━━ Information shown

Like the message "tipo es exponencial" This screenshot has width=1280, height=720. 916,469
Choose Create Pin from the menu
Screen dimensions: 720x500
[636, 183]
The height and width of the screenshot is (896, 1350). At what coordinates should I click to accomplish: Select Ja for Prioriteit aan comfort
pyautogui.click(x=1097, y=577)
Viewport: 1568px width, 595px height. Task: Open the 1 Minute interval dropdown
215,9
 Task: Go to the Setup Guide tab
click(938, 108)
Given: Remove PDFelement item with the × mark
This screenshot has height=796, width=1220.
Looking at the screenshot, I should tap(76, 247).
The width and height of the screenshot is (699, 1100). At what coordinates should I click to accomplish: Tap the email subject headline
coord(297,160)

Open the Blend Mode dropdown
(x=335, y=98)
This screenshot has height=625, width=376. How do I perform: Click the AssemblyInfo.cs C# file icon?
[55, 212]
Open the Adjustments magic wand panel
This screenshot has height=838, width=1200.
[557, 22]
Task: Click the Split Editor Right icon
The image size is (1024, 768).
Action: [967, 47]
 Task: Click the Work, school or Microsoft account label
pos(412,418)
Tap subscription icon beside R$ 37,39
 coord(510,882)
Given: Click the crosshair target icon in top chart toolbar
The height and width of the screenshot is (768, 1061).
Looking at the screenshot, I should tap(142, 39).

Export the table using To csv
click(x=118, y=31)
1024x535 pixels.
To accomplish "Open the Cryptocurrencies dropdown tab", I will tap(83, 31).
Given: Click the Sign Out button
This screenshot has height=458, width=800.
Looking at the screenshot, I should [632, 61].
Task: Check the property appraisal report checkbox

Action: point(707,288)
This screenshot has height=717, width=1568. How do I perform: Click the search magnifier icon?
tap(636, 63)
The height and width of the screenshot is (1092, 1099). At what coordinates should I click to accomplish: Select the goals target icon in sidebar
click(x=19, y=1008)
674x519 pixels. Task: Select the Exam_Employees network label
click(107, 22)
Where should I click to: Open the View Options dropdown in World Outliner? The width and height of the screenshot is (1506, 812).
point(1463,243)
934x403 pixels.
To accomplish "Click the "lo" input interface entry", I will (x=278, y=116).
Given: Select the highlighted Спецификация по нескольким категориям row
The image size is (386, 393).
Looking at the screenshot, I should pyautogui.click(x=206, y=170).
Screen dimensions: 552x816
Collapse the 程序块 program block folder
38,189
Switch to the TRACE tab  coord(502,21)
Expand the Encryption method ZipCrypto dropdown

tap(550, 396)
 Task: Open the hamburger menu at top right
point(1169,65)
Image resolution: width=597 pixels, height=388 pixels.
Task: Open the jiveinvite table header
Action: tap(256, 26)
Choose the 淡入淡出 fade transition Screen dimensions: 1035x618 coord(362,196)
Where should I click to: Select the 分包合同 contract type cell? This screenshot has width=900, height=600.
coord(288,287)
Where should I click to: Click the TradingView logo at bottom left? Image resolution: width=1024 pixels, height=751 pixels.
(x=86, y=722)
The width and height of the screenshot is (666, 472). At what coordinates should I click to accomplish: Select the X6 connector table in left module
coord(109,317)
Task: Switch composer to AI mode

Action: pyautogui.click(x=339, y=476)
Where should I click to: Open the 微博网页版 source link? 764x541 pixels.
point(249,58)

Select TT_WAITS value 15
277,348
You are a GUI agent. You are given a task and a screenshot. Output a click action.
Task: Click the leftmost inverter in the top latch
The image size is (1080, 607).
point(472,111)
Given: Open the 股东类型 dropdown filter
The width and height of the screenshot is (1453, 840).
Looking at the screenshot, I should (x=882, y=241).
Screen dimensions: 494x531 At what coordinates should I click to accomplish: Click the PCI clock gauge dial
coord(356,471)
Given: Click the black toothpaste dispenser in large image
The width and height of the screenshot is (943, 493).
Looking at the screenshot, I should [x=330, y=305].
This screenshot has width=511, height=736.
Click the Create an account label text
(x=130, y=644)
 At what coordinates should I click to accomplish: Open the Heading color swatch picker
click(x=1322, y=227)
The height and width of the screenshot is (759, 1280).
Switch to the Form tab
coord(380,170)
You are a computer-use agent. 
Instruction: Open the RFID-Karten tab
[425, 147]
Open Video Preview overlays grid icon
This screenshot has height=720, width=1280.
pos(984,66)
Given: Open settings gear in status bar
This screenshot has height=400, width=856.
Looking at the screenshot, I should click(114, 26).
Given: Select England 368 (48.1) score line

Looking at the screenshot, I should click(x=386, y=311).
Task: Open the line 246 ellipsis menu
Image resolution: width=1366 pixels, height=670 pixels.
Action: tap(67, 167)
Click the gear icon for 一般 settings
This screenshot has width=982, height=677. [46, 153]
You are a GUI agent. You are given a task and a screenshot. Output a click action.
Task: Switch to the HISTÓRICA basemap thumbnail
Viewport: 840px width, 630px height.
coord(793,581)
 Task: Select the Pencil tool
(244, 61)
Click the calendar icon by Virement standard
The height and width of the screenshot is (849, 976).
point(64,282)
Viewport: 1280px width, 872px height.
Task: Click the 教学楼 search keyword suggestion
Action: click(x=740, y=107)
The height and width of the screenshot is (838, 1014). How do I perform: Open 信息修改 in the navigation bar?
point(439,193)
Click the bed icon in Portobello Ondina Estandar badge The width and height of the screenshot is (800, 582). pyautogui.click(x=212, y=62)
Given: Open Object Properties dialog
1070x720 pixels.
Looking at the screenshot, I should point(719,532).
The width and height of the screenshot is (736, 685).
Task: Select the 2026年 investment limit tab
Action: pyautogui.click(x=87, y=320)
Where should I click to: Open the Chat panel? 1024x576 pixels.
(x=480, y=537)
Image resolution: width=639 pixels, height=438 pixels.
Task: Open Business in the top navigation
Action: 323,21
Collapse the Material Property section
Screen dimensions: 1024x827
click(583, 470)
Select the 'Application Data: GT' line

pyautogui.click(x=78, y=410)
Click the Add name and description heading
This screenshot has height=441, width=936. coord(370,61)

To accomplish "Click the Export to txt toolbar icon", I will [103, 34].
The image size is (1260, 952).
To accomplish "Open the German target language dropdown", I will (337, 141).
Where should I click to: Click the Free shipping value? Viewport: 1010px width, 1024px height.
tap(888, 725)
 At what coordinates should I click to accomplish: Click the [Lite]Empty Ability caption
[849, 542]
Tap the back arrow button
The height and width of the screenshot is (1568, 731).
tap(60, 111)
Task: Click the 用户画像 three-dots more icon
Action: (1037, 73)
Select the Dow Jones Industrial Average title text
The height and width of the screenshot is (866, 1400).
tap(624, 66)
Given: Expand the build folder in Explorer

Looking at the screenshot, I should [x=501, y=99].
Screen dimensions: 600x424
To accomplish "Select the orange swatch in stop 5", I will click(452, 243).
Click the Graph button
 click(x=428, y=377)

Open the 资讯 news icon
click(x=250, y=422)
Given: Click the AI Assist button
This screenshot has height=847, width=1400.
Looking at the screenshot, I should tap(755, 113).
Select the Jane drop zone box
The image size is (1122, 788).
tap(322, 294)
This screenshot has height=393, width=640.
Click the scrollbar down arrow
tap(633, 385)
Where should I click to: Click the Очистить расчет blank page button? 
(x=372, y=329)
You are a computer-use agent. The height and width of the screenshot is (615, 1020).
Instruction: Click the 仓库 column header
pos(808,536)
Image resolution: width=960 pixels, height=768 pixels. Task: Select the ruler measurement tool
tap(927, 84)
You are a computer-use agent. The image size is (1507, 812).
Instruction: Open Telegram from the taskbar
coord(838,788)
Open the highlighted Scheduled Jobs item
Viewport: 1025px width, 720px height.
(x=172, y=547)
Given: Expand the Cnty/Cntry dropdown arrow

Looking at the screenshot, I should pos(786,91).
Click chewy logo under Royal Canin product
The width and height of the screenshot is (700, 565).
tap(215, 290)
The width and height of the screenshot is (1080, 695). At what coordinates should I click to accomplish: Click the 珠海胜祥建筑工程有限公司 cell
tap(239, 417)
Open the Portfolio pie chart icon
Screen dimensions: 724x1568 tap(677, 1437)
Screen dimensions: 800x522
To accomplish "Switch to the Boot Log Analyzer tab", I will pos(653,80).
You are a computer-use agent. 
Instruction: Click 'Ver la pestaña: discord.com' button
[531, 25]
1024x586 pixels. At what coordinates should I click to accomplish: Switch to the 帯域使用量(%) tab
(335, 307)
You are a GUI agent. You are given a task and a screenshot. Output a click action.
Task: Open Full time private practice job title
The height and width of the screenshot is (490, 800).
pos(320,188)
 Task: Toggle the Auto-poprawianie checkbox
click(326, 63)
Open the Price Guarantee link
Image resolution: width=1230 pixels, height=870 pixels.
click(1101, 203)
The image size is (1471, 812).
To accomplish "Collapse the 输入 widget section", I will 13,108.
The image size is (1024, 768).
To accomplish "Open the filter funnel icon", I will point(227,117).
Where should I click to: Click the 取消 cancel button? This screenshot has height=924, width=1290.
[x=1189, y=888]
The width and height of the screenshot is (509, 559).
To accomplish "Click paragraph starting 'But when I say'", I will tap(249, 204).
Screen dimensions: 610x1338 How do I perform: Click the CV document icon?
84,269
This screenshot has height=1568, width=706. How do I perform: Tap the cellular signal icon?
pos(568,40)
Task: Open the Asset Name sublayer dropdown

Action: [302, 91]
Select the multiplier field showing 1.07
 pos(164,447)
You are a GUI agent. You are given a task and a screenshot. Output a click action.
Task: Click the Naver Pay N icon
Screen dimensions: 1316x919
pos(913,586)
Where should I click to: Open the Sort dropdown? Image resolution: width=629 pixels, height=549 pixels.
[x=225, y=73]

━━━━

What this task involves:
Starting with the line above that holds "Given: Click the black" and stopping with the line that holds "This screenshot has width=511, height=736.", reproduce each line exactly, omitting all other lines.

Answer section:
Given: Click the black toothpaste dispenser in large image
The width and height of the screenshot is (943, 493).
Looking at the screenshot, I should [x=330, y=305].
This screenshot has width=511, height=736.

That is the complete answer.